Task requirements: Repeat the book review below word for word, from its title line through its final sentence.

The Loss Library and Other Unfinished Stories - Ivan Vladislavic

In recent weeks I have reviewed a couple of books by Jacques Poulin which celebrate the written word, both novels having the protagonist as a writer or translator and working in a remote location, struggling with writer’s block or simply coming to terms with the written word. I have also reviewed “Dear Reader” by Paul Fournel, lamenting the death of publishing and the interference of editors. Another being “The Ingenious Gentleman and Poet Federico Garcia Lorca Ascends to Hell” by Carlos Rojas where our author says “my novel, we’ll call it that in order to call it something, represents absolutely nothing.” So a series of reviews celebrating the written word. Let’s continue the theme for a little longer shall we?

Just over a year ago I reviewed Ivan Vladislavic’s “Double Negative”, from South Africa, a story of Neville Lister, a university drop out, who has returned to live in his parent’s home, working meaningless jobs (painting the lines in car parks). A family friend and famed photographer agrees to take Neville on a tour for a day, teaming up with a journalist they are seeking a story and images of the pre-Apartheid era of South Africa.

“The Loss Library and Other Unfinished Stories” is a beautifully presented book, containing eleven explorations and narrations of short stories the writer never finished. Each “story” having an inserted artwork by Sunandini Banerjee, each specially created for each fragment. As our cover flap says this is an “unusual test, a blend of essay, fiction and literary genealogy” where “South African novelist Ivan Vladislavic explores the problems and potentials of the fictions he could not bring himself to write.”

Unlike a number of reviews I have done in the past, of short story collections, I won’t go into each of the eleven “stories” here, picking only a few as an example of the book.

We open with “The Last Walk” where the famous writer Robert Walser goes for a walk in the snow, collapses and dies. His final walk and body is captured in a photograph, (see http://www.electriccereal.com/wp-content/uploads/2014/01/Walser-in-the-Snow.jpg for the actual image Vladislavic is referring to) however, Vladislavic can’t write his tale of Walser’s last walk as he comes across a different image which shatters his illusion. “I want to write a story about the last days of a writer but I am preoccupied with hats.”

(Stored records)
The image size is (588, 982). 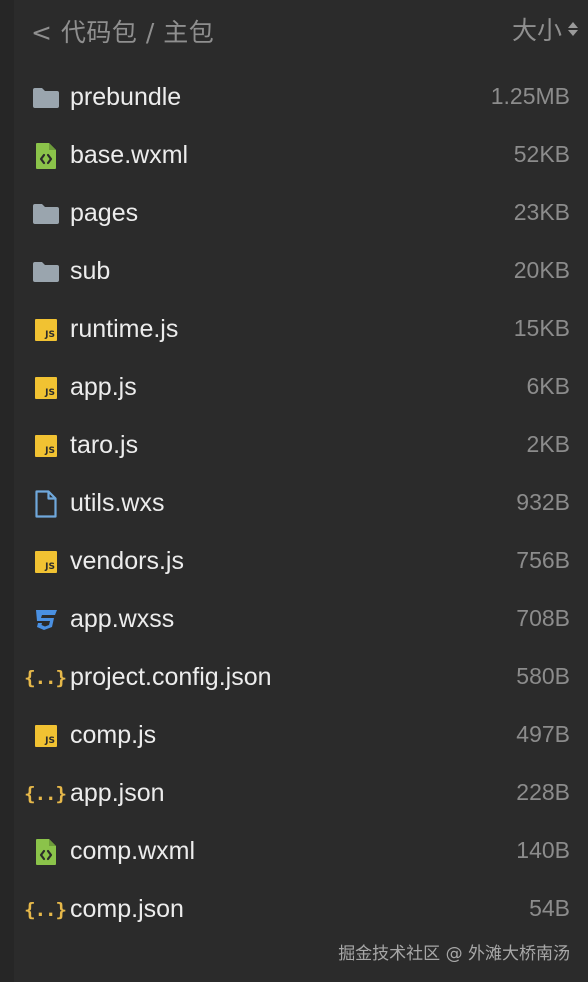 What do you see at coordinates (543, 734) in the screenshot?
I see `file-size: 497B` at bounding box center [543, 734].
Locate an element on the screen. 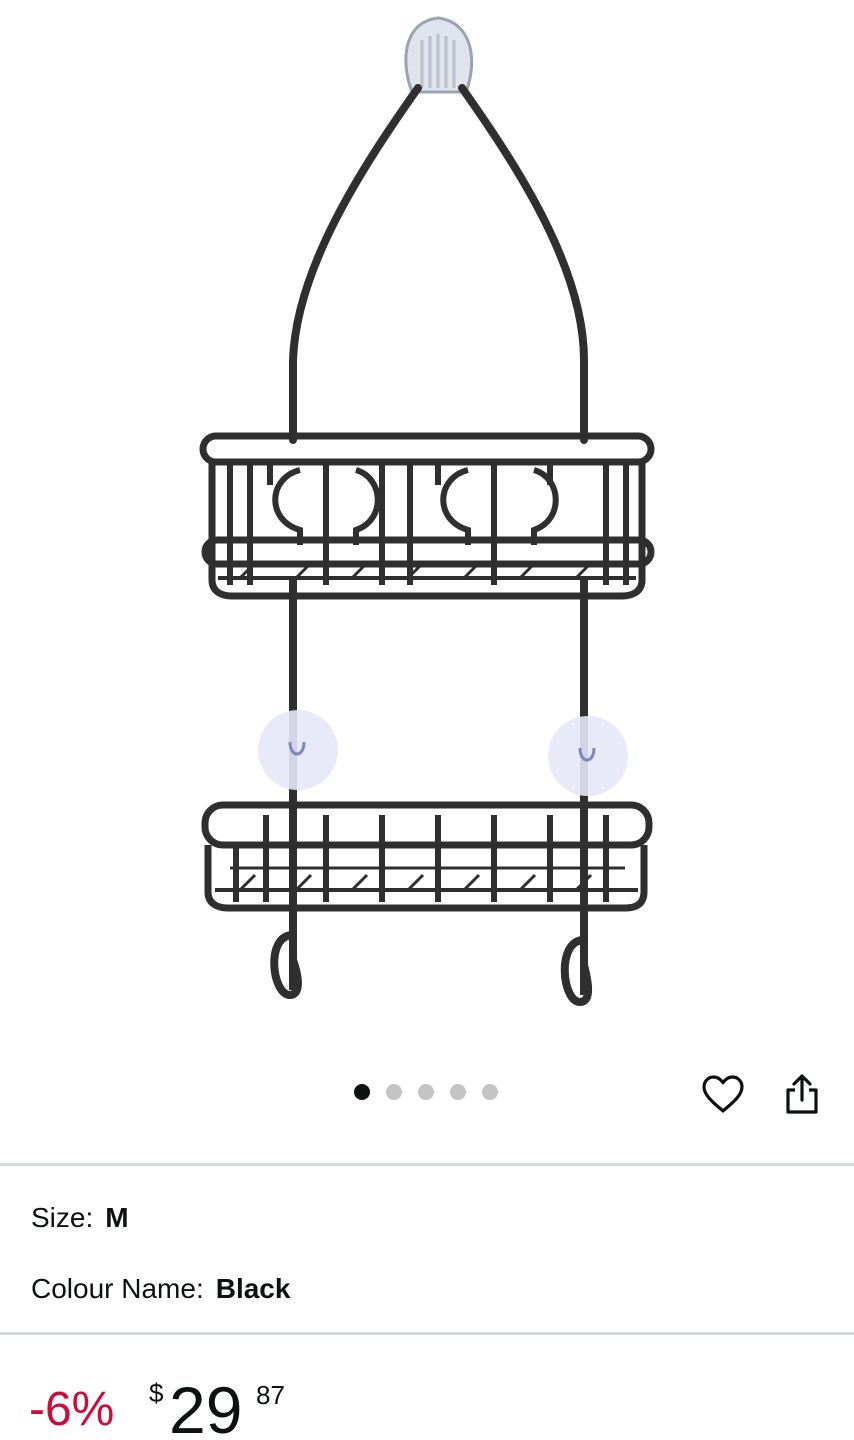 The width and height of the screenshot is (854, 1440). price-fraction: 87 is located at coordinates (270, 1395).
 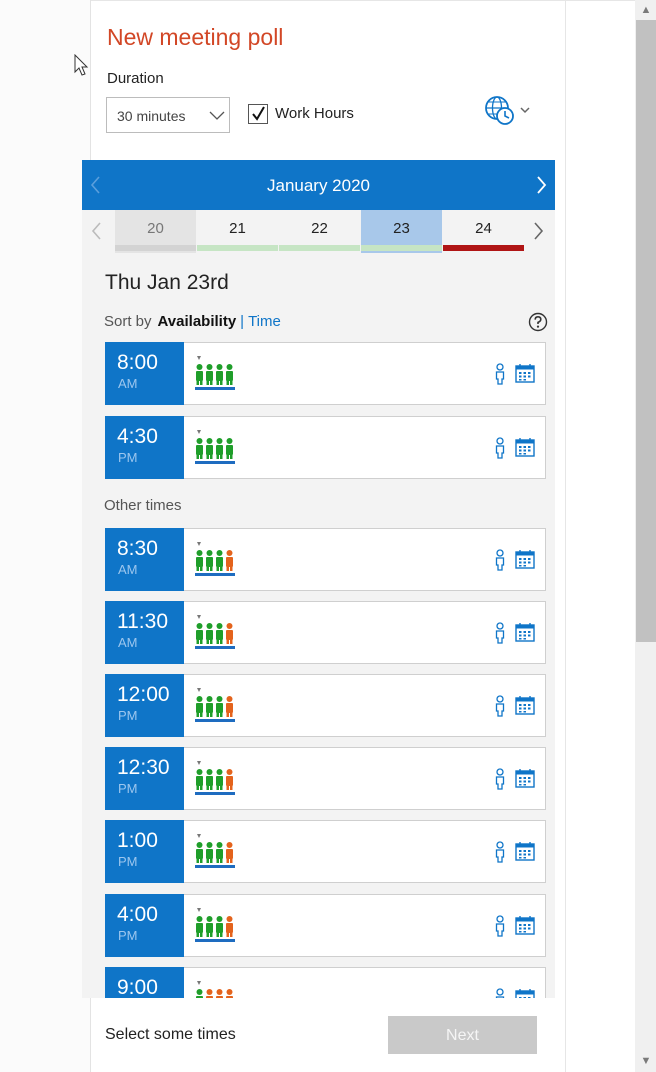 I want to click on work-hours-label: Work Hours, so click(x=314, y=114).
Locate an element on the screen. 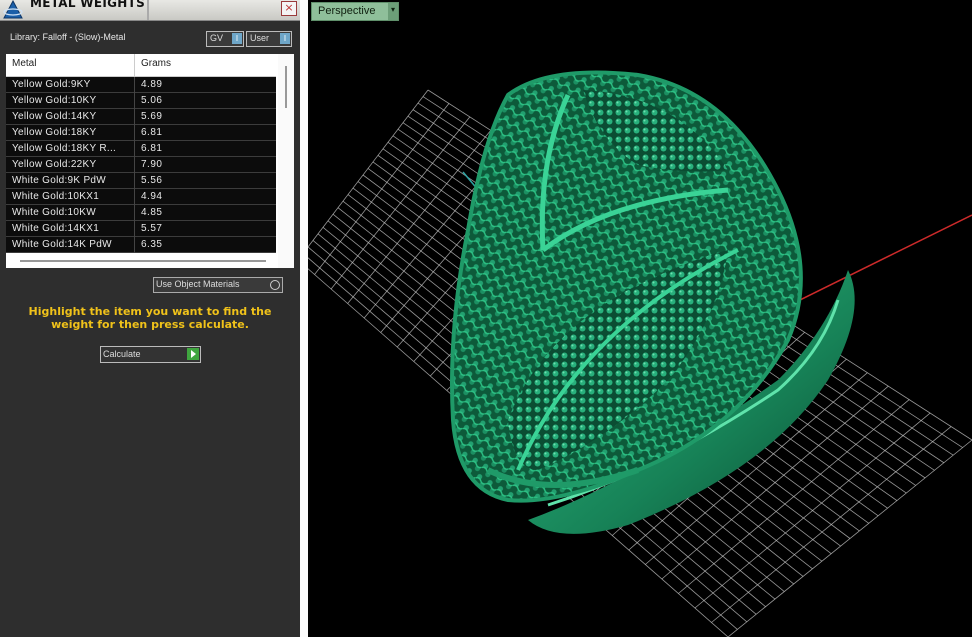  table-row: White Gold:9K PdW 5.56 is located at coordinates (141, 181).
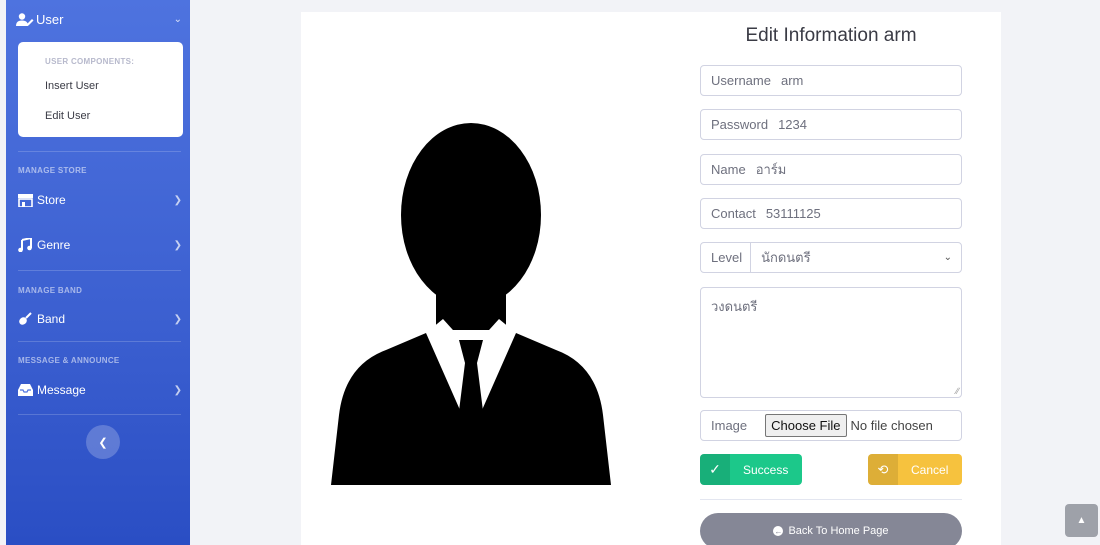  Describe the element at coordinates (26, 245) in the screenshot. I see `music-icon` at that location.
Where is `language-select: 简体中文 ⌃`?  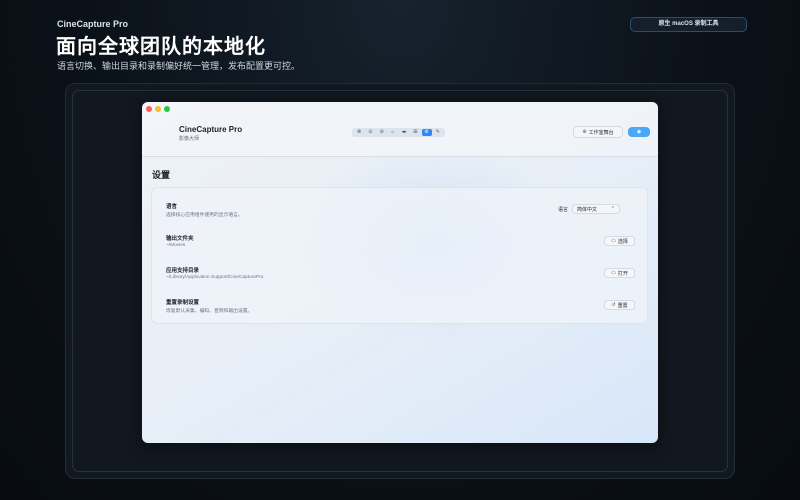
language-select: 简体中文 ⌃ is located at coordinates (596, 209).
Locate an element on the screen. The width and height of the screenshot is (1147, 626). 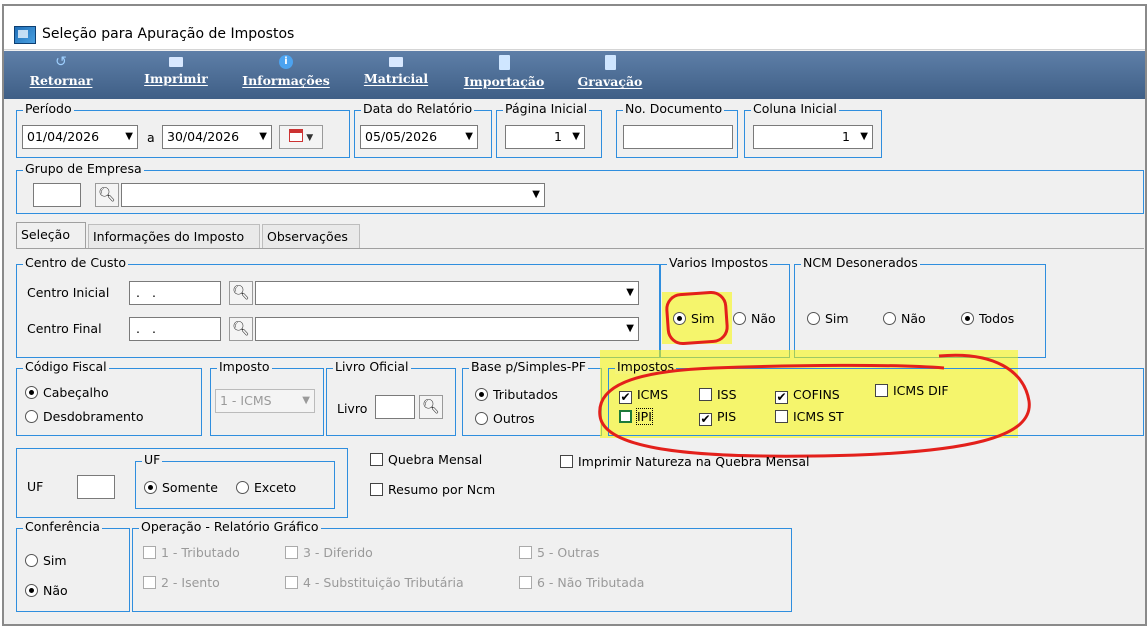
uf-mode-label: UF is located at coordinates (152, 460).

Completed task:
The Loss Library and Other Unfinished Stories - Ivan Vladislavic

In recent weeks I have reviewed a couple of books by Jacques Poulin which celebrate the written word, both novels having the protagonist as a writer or translator and working in a remote location, struggling with writer’s block or simply coming to terms with the written word. I have also reviewed “Dear Reader” by Paul Fournel, lamenting the death of publishing and the interference of editors. Another being “The Ingenious Gentleman and Poet Federico Garcia Lorca Ascends to Hell” by Carlos Rojas where our author says “my novel, we’ll call it that in order to call it something, represents absolutely nothing.” So a series of reviews celebrating the written word. Let’s continue the theme for a little longer shall we?

Just over a year ago I reviewed Ivan Vladislavic’s “Double Negative”, from South Africa, a story of Neville Lister, a university drop out, who has returned to live in his parent’s home, working meaningless jobs (painting the lines in car parks). A family friend and famed photographer agrees to take Neville on a tour for a day, teaming up with a journalist they are seeking a story and images of the pre-Apartheid era of South Africa.

“The Loss Library and Other Unfinished Stories” is a beautifully presented book, containing eleven explorations and narrations of short stories the writer never finished. Each “story” having an inserted artwork by Sunandini Banerjee, each specially created for each fragment. As our cover flap says this is an “unusual test, a blend of essay, fiction and literary genealogy” where “South African novelist Ivan Vladislavic explores the problems and potentials of the fictions he could not bring himself to write.”

Unlike a number of reviews I have done in the past, of short story collections, I won’t go into each of the eleven “stories” here, picking only a few as an example of the book.

We open with “The Last Walk” where the famous writer Robert Walser goes for a walk in the snow, collapses and dies. His final walk and body is captured in a photograph, (see http://www.electriccereal.com/wp-content/uploads/2014/01/Walser-in-the-Snow.jpg for the actual image Vladislavic is referring to) however, Vladislavic can’t write his tale of Walser’s last walk as he comes across a different image which shatters his illusion. “I want to write a story about the last days of a writer but I am preoccupied with hats.”